The motion of the stone consists of two independent motions:

- A horizontal motion at constant speed

- A vertical motion with constant acceleration ( $g=9.8 m/s^2$ ) downward

We can calculate the components of the initial velocity of the stone as it is launched from the ground:

$u_x = v_0 cos \theta = (25.0)(cos 41.0^{\circ})=18.9 m/s\\u_y = v_0 sin \theta = (25.0)(sin 41.0^{\circ})=16.4 m/s$

The horizontal velocity remains constant, while the vertical velocity changes due to the acceleration along the vertical direction.

When the stone reaches the top of its parabolic path, the vertical velocity has became zero (because it is changing direction): so the speed of the stone is simply equal to the horizontal velocity, therefore

$v=18.9 m/s$

(b) 22.2 m/s

We can solve this part by analyzing the vertical motion only first. In fact, the vertical velocity at any height h during the motion is given by

$v_y^2 - u_y^2 = 2ah$ (1)

where

$u_y = 16.4 m/s$ is the initial vertical velocity

$v_y$ is the vertical velocity at height h

$a=g=-9.8 m/s^2$ is the acceleration due to gravity (negative because it is downward)
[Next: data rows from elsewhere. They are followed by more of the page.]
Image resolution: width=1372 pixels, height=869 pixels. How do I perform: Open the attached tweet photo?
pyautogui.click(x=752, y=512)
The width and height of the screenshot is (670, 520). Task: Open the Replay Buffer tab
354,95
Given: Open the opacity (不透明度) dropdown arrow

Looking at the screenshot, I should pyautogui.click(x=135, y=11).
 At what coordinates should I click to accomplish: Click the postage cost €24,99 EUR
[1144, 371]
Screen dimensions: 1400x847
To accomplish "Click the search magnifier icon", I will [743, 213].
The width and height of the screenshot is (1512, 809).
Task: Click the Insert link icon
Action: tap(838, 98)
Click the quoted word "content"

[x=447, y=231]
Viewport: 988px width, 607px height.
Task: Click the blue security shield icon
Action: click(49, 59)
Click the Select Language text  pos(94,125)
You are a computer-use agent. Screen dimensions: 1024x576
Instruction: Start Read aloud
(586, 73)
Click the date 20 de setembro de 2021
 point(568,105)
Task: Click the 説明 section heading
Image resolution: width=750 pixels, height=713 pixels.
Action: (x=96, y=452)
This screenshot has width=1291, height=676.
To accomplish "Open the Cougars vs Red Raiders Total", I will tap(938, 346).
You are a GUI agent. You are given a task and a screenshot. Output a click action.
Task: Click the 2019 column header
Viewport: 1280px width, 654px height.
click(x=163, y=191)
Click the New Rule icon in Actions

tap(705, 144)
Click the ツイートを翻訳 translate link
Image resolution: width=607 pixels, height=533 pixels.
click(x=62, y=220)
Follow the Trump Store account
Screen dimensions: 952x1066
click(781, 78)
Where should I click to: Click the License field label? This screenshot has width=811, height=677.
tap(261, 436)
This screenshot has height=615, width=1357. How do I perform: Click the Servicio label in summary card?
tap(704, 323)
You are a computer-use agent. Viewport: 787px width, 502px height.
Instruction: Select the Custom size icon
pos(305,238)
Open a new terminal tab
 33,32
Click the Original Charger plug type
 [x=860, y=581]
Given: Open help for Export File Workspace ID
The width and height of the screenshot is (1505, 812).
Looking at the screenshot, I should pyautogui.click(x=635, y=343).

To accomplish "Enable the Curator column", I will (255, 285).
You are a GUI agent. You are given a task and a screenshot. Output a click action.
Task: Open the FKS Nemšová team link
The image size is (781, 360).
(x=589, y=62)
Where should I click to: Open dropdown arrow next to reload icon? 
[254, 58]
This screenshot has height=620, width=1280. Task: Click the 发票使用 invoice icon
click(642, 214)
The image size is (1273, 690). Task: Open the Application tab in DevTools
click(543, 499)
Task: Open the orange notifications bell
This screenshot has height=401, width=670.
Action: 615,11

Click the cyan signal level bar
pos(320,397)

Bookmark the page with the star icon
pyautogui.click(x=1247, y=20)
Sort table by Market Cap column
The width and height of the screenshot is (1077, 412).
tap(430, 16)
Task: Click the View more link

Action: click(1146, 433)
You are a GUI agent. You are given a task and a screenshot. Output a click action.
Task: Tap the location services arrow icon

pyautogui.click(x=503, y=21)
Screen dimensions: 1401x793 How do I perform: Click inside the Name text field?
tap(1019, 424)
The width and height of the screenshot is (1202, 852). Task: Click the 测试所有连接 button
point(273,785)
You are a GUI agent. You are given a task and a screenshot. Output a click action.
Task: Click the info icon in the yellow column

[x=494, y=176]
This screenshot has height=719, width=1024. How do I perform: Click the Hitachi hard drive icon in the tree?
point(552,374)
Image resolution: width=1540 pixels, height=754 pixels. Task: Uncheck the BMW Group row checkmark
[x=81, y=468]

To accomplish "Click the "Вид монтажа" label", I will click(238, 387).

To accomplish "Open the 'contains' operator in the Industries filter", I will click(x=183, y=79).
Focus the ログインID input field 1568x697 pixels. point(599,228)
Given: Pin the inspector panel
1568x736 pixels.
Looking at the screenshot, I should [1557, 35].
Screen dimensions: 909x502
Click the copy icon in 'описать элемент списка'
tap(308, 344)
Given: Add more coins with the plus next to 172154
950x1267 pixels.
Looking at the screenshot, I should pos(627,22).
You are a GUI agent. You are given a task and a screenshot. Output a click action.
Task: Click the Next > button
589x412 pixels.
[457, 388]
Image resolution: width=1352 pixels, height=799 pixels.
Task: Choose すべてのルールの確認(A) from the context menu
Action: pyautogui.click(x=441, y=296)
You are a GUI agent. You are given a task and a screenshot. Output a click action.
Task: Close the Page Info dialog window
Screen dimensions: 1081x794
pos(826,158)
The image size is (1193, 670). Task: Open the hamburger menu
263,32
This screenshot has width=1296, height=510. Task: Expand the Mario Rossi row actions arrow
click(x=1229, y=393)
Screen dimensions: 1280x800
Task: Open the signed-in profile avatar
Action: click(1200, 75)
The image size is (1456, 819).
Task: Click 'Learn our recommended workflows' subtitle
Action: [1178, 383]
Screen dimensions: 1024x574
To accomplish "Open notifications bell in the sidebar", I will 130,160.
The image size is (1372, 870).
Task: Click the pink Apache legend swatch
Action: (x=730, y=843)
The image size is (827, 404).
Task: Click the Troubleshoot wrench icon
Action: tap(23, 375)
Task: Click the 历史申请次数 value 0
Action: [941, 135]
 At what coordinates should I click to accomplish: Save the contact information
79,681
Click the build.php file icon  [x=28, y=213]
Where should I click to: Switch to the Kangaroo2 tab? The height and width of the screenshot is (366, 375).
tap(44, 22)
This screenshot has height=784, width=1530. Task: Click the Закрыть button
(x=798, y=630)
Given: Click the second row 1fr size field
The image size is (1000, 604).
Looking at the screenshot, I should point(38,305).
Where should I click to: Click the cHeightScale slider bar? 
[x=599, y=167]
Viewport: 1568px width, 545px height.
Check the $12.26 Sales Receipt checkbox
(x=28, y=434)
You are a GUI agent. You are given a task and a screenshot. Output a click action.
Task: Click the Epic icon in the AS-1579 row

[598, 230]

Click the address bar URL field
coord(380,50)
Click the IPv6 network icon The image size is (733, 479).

At the top of the parabolic path, $v_y = 0$ , so we can use the equation to find the maximum height

$h_{max} = \frac{-u_y^2}{2a}=\frac{-(16.4)^2}{2(-9.8)}=13.7 m$

So, at half of the maximum height,

$h = \frac{13.7}{2}=6.9 m$

And so we can use again eq(1) to find the vertical velocity at h = 6.9 m:

$v_y = \sqrt{u_y^2 + 2ah}=\sqrt{(16.4)^2+2(-9.8)(6.9)}=11.6 m/s$

And so, the speed of the stone at half of the maximum height is

$v=\sqrt{v_x^2+v_y^2}=\sqrt{18.9^2+11.6^2}=22.2 m/s$

(c) 17.4% faster

We said that the speed at the top of the trajectory (part a) is

$v_1 = 18.9 m/s$

while the speed at half of the maximum height (part b) is

$v_2 = 22.2 m/s$

So the difference is

$\Delta v = v_2 - v_2 = 22.2 - 18.9 = 3.3 m/s$

And so, in percentage,

$\frac{\Delta v}{v_1} \cdot 100 = \frac{3.3}{18.9}\cdot 100=17.4\%$

So, the stone in part (b) is moving 17.4% faster than in part (a).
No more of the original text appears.